Characterisation of patients with Glanzmann thrombasthenia and identification of 17 novel mutations

Abstract

SummaryGlanzmann thrombasthenia (GT) is an autosomal recessive bleeding disorder characterised by quantitative and/or qualitative defects of the platelet glycoprotein (GP) IIb/IIIa complex, also called integrin αIIbβ3. αIIbβ3 is well known as a platelet fibrinogen receptor and mediates platelet aggregation, firm adhesion, and spreading. This study describes the molecular genetic analyses of 19 patients with GT who were diagnosed on the basis of clinical parameters and platelet analyses. The patients’ bleeding signs include epistaxis, mucocutaneous bleeding, haematomas, petechiae, gastrointestinal bleeding, and menorrhagia. Homozygous or compound heterozygous mutations in ITGA2B or ITGB3 were identified as causing GT by sequencing of genomic DNA. All exons including exon/intron boundaries of both genes were analysed. In a patient with an intronic mutation, splicing of mRNA was analysed using reverse transcriptase (RT)-PCR of platelet-derived RNA. In short, 16 of 19 patients revealed 27 different mutations (ITGA2B: n=17, ITGB3: n=10). Seventeen of these mutations have not been published to date. Mutations in ITGA2B or ITGB3 were identified as causing GT in 16 patients. We detected a total of 27 mutations in ITGA2B and ITGB3 including 17 novel missense, nonsense, frameshift and splice site mutations.
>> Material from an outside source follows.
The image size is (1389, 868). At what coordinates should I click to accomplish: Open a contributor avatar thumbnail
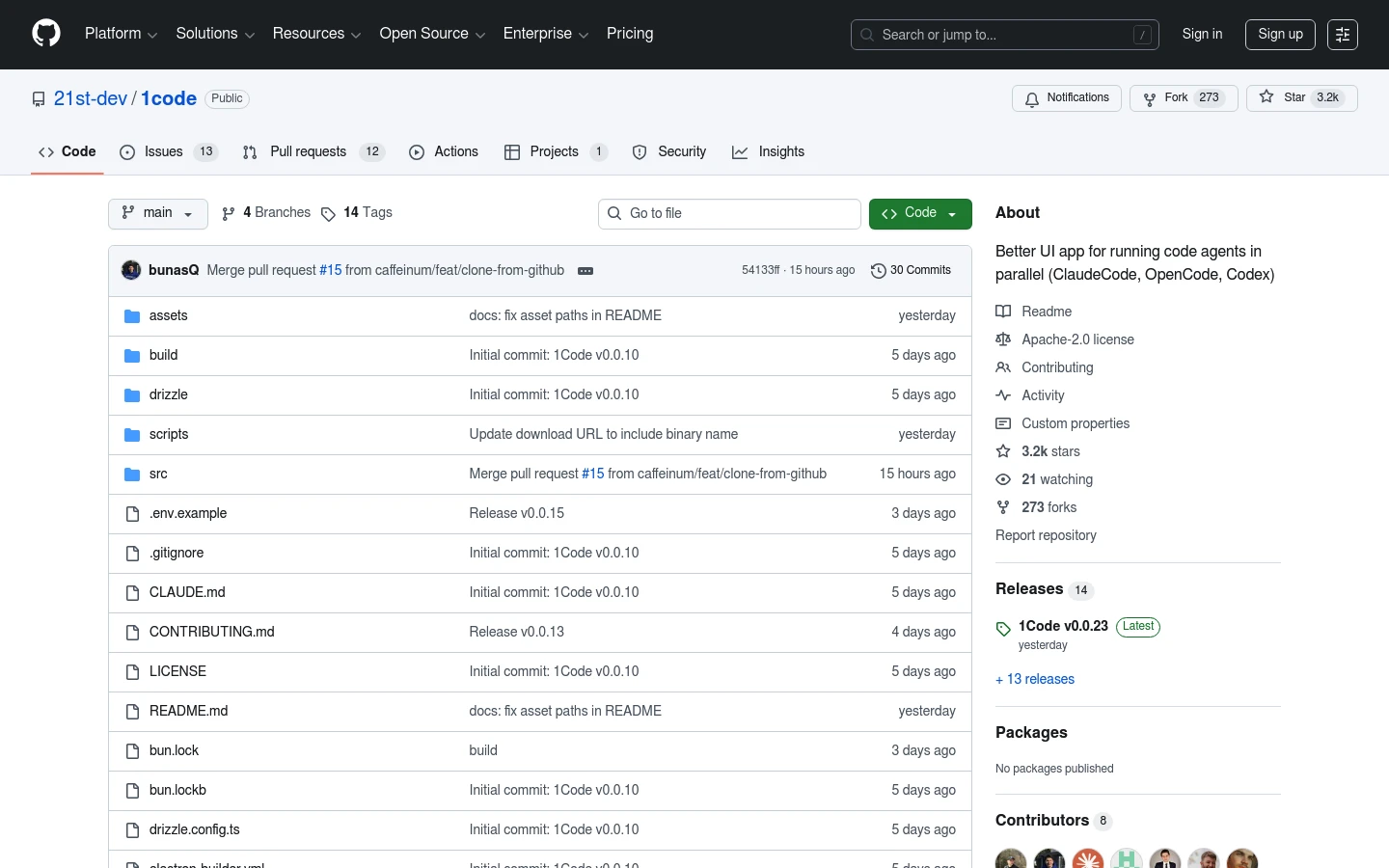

In addition, three patients revealed no molecular genetic anomalies in ITGA2B or ITGB3 that could explain the suspected diagnosis of GT. We assume that these patients may harbour defects in a regulatory element affecting the transcription of these genes, or other proteins may exist that are important for activating the αIIbβ3 complex that may be affected.